In the 12 months to July 2013 UK house prices increased by 3.3%, up from a 3.1% increase in the 12 months to June 2013, according to latest data published by the Office for National Statistics (ONS).
Prices in London are increasing faster than the UK average. Annual house price increases in England were driven by London (9.7%), the South East (2.6%) and the East Midlands (2.4%).
The year-on-year increase reflected growth of 3.7% in England and 1.8% in Northern Ireland, offset by falls of 2.0% in Scotland and 0.7% in Wales.
The UK HPI is still below the peak of January 2008. However, the England HPI, at 182.4 in July 2013, is now 0.9% higher than at the previous peak in January 2008.
Excluding London and the South East, UK house prices increased by 0.8% in the 12 months to July 2013.
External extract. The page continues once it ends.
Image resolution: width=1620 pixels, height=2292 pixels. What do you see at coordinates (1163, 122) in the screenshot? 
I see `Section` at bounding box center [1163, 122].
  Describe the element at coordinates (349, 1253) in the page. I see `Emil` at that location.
On a seasonally adjusted basis, UK house prices increased by 0.3% between June and July 2013.
In July 2013, prices paid by first-time buyers were 4.0% higher on average than in July 2012. For owner-occupiers (existing owners) prices increased by 3.0% for the same period.
Brian Murphy, head of lending at Mortgage Advice Bureau (MAB), comments:
“The news that house prices have continued to grow is another positive indicator that the industry is steadily recovering, with government initiatives stimulating the property market and tempting would-be homeowners to buy. The ONS figures should go some way to ease concerns that Help to Buy is already driving property inflation at a dangerous rate. Although house prices in London are increasing significantly faster than the UK average, overall house prices have risen at a stable rate, suggesting a recovery that is sustainable rather than combustible.
“Heated competition between lenders means affordability is still excellent. With such price variation between different parts of the country, the regional know-how of brokers, estate agents and surveyors holds the key for many people to securing a sensible mortgage deal on an appropriately valued home.
“However, the fact that prices paid by first-time buyers have seen the biggest growth shows that we need to proceed with a degree of caution. Although the wider choice of products and competitive rates mean that obtaining a mortgage is less of a barrier to buying a house, all players in the market need to work hard to accommodate buyers with limited funds at their disposal.”